The Court is in receipt of Plaintiff’s letter dated July 12, 2019, (D.E. 24), submitting for the Court’s review a decision by the Third Circuit denying panel rehearing in Mecca & Sons Trucking v. White Arrow LLC, 2019 WL 1338518 (3d Cir. 2019), as well as Defense counsel’s letter dated the same day requesting that the Court treat Plaintiff’s letter as an impermissible sur-reply and striking it from the record (D.E. 25.) Because Plaintiff’s submission is not a substantive sur-reply, Defendant’s request is denied.
The Court recognizes that in White Arrow, the Third Circuit held that Mecca had standing to bring suit under the Carmack Amendment even though it acted as a broker, under the “provision granting a right of action to a ‘person entitled to recover under the receipt or bill of lading.’ ” 763 Fed. App’x at 225 (citing 49 U.S.C. § 14706(a)(1)) (noting that “White Arrow has failed to demonstrate that Mecca is not a person entitled to recover its losses under this provision”). However, in that case, unlike here, White Arrow did not timely challenge Mecca’s standing in the District Court. See Mecca & Sons Trucking Corp. v. White Arrow, LLC, 2017 WL 3981134, at *4-5 (D.N.J. Sept. 11, 2017).
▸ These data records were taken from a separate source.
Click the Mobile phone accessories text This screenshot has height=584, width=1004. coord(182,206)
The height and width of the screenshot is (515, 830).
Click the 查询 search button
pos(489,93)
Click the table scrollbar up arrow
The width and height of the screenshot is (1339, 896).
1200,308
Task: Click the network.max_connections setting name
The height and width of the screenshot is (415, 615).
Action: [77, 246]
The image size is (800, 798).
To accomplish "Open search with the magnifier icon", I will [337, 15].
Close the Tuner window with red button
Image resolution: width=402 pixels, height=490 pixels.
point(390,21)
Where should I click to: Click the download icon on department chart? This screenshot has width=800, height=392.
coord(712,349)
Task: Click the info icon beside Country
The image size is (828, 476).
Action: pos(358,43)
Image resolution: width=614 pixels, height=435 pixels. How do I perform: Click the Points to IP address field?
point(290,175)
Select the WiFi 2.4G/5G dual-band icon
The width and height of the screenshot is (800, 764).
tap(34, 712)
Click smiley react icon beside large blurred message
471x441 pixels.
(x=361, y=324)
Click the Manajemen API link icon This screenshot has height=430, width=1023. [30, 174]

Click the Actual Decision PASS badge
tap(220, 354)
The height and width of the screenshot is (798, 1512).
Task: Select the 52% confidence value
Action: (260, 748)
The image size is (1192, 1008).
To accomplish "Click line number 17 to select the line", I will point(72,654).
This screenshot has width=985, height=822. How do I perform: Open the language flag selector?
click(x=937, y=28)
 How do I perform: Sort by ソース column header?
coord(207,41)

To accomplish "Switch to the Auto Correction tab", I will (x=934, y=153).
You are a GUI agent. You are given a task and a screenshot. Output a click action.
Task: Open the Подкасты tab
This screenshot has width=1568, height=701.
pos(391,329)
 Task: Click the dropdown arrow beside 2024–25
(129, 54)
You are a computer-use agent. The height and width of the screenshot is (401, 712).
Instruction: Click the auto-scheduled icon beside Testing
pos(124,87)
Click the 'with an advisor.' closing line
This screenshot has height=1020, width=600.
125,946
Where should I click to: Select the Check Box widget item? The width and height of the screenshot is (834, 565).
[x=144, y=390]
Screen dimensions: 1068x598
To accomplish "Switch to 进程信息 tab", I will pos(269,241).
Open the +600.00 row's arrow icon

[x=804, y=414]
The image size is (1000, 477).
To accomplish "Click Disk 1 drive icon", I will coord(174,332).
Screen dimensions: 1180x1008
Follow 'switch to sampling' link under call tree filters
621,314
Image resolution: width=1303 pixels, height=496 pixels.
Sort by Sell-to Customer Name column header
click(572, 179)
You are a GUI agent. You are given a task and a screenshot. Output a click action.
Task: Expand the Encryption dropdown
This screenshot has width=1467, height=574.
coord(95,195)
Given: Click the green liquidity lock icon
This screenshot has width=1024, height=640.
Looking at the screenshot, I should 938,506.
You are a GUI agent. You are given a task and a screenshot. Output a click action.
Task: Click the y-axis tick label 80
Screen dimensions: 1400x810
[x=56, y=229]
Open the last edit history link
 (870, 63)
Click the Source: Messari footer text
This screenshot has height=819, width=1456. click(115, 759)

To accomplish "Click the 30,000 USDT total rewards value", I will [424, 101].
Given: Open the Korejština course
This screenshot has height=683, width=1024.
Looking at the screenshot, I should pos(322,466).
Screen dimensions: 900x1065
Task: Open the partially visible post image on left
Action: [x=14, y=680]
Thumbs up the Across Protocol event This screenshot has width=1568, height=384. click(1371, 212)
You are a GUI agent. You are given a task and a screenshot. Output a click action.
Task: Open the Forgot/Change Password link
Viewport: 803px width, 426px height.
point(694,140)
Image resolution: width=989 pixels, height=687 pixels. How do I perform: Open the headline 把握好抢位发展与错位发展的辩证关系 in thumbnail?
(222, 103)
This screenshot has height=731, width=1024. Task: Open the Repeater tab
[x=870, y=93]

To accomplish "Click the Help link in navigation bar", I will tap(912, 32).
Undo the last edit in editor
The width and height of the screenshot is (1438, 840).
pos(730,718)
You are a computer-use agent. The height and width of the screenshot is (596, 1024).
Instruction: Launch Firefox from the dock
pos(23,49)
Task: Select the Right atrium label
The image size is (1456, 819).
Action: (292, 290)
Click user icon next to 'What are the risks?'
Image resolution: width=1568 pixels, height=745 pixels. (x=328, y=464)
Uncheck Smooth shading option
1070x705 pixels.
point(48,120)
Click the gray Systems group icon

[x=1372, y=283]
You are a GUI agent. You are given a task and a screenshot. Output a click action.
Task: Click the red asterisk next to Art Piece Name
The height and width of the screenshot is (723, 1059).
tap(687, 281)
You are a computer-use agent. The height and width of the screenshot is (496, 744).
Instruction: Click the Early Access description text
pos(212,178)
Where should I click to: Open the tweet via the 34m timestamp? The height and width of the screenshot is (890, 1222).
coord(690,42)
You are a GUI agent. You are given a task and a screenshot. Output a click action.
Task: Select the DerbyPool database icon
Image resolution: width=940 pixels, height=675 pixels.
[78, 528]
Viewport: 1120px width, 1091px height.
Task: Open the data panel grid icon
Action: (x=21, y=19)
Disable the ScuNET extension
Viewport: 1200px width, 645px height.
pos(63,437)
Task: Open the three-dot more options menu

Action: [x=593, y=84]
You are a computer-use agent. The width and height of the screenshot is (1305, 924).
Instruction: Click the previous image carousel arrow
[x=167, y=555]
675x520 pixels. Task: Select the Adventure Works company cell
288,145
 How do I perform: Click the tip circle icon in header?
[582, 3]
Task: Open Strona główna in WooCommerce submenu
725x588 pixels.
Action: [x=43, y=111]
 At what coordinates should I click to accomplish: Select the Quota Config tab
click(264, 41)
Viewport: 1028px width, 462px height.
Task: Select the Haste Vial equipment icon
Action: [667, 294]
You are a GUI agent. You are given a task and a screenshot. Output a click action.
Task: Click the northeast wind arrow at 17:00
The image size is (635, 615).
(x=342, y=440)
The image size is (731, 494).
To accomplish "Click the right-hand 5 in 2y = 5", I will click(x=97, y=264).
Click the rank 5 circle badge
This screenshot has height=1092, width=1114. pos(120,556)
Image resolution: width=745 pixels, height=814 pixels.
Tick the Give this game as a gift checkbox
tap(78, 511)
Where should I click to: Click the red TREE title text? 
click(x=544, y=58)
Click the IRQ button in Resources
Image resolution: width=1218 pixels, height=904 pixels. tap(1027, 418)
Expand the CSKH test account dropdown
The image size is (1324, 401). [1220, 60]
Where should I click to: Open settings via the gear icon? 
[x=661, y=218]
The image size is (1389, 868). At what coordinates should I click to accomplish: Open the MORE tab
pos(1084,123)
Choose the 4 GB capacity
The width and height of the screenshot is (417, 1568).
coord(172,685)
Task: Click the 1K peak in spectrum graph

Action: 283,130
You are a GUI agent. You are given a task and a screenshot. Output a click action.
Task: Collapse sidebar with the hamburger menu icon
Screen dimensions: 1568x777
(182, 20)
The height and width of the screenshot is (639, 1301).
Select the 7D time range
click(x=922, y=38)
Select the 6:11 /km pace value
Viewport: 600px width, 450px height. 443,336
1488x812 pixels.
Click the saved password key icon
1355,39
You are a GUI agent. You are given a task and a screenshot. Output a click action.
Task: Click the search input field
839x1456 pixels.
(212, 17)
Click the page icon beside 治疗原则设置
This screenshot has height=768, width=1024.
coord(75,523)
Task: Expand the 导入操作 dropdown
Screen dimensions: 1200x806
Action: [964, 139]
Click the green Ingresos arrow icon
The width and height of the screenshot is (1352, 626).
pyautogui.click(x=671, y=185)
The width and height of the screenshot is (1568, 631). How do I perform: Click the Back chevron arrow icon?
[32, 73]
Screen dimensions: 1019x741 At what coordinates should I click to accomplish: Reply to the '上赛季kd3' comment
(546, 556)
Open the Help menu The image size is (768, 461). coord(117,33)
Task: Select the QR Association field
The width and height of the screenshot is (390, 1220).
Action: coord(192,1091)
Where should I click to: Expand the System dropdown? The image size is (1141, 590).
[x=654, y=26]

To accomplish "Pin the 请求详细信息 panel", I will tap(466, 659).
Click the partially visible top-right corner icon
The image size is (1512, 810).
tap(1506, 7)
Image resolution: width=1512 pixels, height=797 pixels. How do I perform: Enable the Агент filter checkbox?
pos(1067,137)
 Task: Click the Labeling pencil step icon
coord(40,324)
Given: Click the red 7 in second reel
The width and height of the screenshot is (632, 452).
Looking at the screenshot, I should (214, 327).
Because this Court declines to exercise jurisdiction over Plaintiff’s state law claim, it need not address whether that claim is preempted by the Carmack Amendment. See, e.g., Certain Underwriters at Interest at Lloyds of London v. United Parcel Serv. of Am., Inc., 762 F.3d 332, 336 (3d Cir. 2014) (noting that the Carmack Amendment “preempts all state or common law remedies available to a shipper against a carrier for loss or damage” arising from the shipment of goods).